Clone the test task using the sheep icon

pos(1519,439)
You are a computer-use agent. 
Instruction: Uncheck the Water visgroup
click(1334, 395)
☆ ☆ ☆ ☆
**Exercise details:**
Print exactly the lines from the one with "You are a computer-use agent." through the end of the data, inclusive.

**Output for this task:**
You are a computer-use agent. 
Instruction: Uncheck the Water visgroup
click(1334, 395)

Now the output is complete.